Le nouveau site web du consortium centralise la participation internationale, les projets créatifs, les ressources pédagogiques et les opportunités de collaboration. Le Consortium Art-Science du Corail vise à connecter et à amplifier les initiatives existantes à travers le monde tout en favorisant de nouvelles collaborations. Parmi les activités prévues figurent des expositions, des événements publics, des programmes éducatifs, des initiatives de narration numérique, des projets de participation citoyenne et des partenariats qui placent la conservation des récifs au cœur du débat public. Israël est représenté au sein du consortium par deux créateurs de renommée internationale.

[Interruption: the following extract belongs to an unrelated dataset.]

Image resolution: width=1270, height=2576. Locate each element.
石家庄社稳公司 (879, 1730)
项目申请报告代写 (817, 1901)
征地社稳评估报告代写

Le Pr Ezri Tarazi, designer industriel au Design-Tech Labat du Technion et fondateur du studio Tarazi, a été un pionnier dans des projets alliant design, écologie marine et structures récifales biomimétiques imprimées en 3D, notamment des travaux de restauration aux Fidji. L’artiste et designer internationale Tzuri Gueta a récemment présenté VISION à la Biennale Révélations, une installation sculpturale immersive visant à créer un lien émotionnel entre les spectateurs et les écosystèmes coralliens. Les auteurs concluent par un appel aux scientifiques, artistes, éducateurs, décideurs politiques et communautés locales afin qu’ils unissent leurs efforts pour transformer la prise de conscience de la crise des récifs coralliens en actions collectives. À travers le Consortium Art-Science des Récifs Coralliens, ils espèrent bâtir un mouvement mondial.